Description of the task
Retype, character for character, the line containing "Where should I click to: Click the pencil" along with each line after it through the end of the data, and only those.

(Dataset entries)
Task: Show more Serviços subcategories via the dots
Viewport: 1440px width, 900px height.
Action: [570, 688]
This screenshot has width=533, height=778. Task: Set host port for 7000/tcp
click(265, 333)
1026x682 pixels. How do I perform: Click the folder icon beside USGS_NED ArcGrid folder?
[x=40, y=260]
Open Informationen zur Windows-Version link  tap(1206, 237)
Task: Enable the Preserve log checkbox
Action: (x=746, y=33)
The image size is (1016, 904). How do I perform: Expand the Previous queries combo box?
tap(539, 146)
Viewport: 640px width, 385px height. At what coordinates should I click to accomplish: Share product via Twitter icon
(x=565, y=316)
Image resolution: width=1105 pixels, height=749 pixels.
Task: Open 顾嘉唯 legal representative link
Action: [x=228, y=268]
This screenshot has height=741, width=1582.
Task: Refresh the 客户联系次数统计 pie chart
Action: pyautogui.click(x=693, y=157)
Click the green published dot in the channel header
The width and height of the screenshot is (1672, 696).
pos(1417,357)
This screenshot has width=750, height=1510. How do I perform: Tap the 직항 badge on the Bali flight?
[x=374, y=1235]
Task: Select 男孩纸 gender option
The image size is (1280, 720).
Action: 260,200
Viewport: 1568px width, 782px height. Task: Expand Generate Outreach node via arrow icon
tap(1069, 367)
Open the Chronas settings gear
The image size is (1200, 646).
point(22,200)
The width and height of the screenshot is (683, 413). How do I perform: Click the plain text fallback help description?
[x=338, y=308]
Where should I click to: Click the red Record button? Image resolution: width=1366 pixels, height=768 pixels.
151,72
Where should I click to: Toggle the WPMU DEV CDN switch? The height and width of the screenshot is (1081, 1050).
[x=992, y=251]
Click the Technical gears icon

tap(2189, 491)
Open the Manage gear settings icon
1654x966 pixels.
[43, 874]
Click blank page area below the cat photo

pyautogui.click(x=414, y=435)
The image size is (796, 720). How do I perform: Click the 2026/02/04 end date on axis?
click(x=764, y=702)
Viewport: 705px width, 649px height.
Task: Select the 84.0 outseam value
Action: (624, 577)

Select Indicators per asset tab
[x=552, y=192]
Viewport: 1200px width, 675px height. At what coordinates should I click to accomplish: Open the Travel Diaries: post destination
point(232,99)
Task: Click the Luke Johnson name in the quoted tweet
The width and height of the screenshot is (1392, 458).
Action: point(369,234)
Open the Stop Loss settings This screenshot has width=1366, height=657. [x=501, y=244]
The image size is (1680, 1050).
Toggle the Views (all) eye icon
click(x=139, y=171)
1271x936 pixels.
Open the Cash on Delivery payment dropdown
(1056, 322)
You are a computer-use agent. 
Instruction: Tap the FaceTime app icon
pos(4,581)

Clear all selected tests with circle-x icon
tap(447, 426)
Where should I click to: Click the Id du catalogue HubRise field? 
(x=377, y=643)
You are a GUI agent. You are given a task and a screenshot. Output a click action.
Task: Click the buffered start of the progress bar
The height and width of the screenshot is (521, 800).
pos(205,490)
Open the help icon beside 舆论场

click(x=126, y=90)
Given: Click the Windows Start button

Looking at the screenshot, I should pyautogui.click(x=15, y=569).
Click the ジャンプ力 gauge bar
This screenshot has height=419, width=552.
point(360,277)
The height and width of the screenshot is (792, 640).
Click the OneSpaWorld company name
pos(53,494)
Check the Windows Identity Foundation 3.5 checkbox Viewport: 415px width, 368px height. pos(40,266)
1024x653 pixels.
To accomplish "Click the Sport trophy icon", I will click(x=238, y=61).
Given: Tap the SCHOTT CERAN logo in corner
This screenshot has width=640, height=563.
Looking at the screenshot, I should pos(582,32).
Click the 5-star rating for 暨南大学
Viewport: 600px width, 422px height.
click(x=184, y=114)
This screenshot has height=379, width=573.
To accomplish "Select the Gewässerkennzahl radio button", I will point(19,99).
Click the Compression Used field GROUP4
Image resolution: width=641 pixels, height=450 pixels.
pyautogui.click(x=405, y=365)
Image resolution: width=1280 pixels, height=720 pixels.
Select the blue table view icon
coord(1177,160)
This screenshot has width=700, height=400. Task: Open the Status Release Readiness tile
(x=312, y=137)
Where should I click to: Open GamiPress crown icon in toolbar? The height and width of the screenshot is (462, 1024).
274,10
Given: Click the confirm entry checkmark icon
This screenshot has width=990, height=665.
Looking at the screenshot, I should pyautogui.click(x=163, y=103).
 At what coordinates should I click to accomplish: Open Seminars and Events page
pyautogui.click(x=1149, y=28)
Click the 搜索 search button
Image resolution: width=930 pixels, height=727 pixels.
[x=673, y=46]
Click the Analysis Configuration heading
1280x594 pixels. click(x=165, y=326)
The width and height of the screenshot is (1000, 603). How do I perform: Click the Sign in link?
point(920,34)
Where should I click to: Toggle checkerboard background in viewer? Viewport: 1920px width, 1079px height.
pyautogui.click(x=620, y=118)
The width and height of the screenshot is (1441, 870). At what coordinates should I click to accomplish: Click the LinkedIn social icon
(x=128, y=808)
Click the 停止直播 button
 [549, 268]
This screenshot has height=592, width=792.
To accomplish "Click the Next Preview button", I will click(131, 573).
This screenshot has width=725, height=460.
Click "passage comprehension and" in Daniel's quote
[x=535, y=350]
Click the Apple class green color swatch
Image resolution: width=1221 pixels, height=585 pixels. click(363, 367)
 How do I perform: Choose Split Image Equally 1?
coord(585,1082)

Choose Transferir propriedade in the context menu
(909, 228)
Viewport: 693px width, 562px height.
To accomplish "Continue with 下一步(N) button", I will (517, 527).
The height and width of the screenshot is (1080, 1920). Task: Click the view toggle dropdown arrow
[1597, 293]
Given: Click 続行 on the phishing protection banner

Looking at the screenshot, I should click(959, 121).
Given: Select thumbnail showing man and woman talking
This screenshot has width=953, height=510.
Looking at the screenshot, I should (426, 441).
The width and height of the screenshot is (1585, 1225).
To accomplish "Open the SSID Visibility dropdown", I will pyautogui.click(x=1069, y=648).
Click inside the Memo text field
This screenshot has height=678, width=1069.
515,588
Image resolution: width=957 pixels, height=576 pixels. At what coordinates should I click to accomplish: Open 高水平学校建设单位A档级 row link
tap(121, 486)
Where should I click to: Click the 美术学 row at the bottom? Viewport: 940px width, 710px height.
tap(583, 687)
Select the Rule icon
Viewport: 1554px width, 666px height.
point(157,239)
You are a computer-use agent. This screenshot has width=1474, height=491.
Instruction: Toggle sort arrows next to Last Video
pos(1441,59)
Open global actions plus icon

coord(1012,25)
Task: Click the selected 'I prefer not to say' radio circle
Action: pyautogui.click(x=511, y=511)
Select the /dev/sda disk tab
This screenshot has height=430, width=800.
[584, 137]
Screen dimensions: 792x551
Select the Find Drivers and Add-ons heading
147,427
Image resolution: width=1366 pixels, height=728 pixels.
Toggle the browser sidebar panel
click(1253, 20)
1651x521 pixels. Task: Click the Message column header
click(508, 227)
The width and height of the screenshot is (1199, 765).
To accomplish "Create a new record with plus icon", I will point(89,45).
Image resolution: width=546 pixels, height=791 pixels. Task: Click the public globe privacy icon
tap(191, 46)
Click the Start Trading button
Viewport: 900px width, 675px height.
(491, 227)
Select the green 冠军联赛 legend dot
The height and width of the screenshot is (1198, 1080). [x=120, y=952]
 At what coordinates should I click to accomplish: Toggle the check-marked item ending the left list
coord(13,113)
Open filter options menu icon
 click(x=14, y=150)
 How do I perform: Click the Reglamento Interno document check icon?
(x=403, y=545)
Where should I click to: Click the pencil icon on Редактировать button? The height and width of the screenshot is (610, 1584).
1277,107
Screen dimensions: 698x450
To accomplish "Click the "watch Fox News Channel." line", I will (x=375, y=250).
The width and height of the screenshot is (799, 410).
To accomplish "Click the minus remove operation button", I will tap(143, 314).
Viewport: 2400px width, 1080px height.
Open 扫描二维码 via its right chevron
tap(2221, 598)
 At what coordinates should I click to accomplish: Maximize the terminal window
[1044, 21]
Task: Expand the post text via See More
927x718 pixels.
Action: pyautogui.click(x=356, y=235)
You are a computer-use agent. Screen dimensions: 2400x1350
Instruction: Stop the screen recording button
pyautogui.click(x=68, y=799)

Solution for this problem
Where should I click to: Click the pencil icon on Редактировать button? The height and width of the screenshot is (610, 1584).
1277,107
Screen dimensions: 698x450
To accomplish "Click the "watch Fox News Channel." line", I will (x=375, y=250).
The width and height of the screenshot is (799, 410).
To accomplish "Click the minus remove operation button", I will tap(143, 314).
Viewport: 2400px width, 1080px height.
Open 扫描二维码 via its right chevron
tap(2221, 598)
 At what coordinates should I click to accomplish: Maximize the terminal window
[1044, 21]
Task: Expand the post text via See More
927x718 pixels.
Action: pyautogui.click(x=356, y=235)
You are a computer-use agent. Screen dimensions: 2400x1350
Instruction: Stop the screen recording button
pyautogui.click(x=68, y=799)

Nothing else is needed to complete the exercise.